What to work on:
Every line from the one with "The width and height of the screenshot is (1024, 576)." to the one with "Task: Stop recording", including those two, is to be copied exactly; all other lines of the entries below are left out.
[[ Exercise inputs, beginning ]]
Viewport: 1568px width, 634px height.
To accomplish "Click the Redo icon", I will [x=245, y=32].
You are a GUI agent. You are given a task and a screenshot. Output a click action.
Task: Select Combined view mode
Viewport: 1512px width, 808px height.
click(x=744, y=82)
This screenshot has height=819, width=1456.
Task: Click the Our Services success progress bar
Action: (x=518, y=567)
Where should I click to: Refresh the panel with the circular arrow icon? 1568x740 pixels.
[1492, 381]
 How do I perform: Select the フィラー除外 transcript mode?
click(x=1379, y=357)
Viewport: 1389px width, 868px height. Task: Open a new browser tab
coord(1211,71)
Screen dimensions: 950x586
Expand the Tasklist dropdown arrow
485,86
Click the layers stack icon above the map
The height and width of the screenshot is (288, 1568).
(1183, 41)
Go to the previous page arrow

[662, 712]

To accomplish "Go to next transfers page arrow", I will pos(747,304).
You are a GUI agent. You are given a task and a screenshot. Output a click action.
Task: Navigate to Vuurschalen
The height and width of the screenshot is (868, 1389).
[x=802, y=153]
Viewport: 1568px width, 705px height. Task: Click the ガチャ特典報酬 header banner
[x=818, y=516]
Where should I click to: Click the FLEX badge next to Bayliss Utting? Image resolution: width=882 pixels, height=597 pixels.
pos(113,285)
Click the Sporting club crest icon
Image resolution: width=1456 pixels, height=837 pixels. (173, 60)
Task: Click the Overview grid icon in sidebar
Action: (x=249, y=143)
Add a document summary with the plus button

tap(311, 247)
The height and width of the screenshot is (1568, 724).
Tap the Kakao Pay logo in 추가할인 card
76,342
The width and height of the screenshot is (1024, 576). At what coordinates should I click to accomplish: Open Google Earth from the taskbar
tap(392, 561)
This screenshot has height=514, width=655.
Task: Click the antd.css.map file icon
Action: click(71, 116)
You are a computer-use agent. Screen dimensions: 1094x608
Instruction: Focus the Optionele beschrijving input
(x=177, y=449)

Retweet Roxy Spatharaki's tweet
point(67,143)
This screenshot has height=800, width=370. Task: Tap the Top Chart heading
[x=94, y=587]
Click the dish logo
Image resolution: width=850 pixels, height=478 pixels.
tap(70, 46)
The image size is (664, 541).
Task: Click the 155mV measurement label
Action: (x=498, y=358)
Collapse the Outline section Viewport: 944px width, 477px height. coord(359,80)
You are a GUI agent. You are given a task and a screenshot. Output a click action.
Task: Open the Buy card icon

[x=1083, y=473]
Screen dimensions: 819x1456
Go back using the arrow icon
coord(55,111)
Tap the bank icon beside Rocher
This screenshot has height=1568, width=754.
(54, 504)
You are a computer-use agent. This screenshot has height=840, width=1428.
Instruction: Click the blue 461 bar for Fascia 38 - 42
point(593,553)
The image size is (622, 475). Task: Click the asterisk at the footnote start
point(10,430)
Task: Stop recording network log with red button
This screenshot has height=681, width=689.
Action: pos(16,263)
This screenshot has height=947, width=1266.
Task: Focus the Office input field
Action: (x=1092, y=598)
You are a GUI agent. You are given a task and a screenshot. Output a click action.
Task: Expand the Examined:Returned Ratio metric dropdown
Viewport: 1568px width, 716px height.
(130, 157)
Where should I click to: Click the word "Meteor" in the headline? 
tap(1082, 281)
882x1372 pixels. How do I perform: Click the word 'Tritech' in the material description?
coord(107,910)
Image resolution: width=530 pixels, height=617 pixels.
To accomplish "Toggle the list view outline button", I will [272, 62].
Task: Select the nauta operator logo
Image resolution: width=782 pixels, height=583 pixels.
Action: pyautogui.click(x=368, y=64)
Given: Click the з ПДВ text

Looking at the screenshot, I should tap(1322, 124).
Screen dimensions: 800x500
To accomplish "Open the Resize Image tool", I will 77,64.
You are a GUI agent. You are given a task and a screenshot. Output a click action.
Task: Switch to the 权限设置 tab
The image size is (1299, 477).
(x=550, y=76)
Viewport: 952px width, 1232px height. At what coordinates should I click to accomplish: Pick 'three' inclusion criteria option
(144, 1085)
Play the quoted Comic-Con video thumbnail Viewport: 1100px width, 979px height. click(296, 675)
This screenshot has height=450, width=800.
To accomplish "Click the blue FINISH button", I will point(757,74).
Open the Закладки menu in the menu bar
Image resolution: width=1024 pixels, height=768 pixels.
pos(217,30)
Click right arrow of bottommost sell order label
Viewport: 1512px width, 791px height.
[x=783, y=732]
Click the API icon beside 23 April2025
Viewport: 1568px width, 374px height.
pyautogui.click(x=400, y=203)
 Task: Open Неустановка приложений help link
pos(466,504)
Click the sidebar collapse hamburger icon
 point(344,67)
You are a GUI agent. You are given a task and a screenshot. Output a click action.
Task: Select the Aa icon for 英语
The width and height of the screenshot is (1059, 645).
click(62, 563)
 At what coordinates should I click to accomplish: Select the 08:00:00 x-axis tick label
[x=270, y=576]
[[ Exercise inputs, end ]]
Output below:
The width and height of the screenshot is (1024, 576). At what coordinates should I click to accomplish: Open Google Earth from the taskbar
tap(392, 561)
This screenshot has height=514, width=655.
Task: Click the antd.css.map file icon
Action: click(71, 116)
You are a computer-use agent. Screen dimensions: 1094x608
Instruction: Focus the Optionele beschrijving input
(x=177, y=449)

Retweet Roxy Spatharaki's tweet
point(67,143)
This screenshot has height=800, width=370. Task: Tap the Top Chart heading
[x=94, y=587]
Click the dish logo
Image resolution: width=850 pixels, height=478 pixels.
tap(70, 46)
The image size is (664, 541).
Task: Click the 155mV measurement label
Action: (x=498, y=358)
Collapse the Outline section Viewport: 944px width, 477px height. coord(359,80)
You are a GUI agent. You are given a task and a screenshot. Output a click action.
Task: Open the Buy card icon

[x=1083, y=473]
Screen dimensions: 819x1456
Go back using the arrow icon
coord(55,111)
Tap the bank icon beside Rocher
This screenshot has height=1568, width=754.
(54, 504)
You are a computer-use agent. This screenshot has height=840, width=1428.
Instruction: Click the blue 461 bar for Fascia 38 - 42
point(593,553)
The image size is (622, 475). Task: Click the asterisk at the footnote start
point(10,430)
Task: Stop recording network log with red button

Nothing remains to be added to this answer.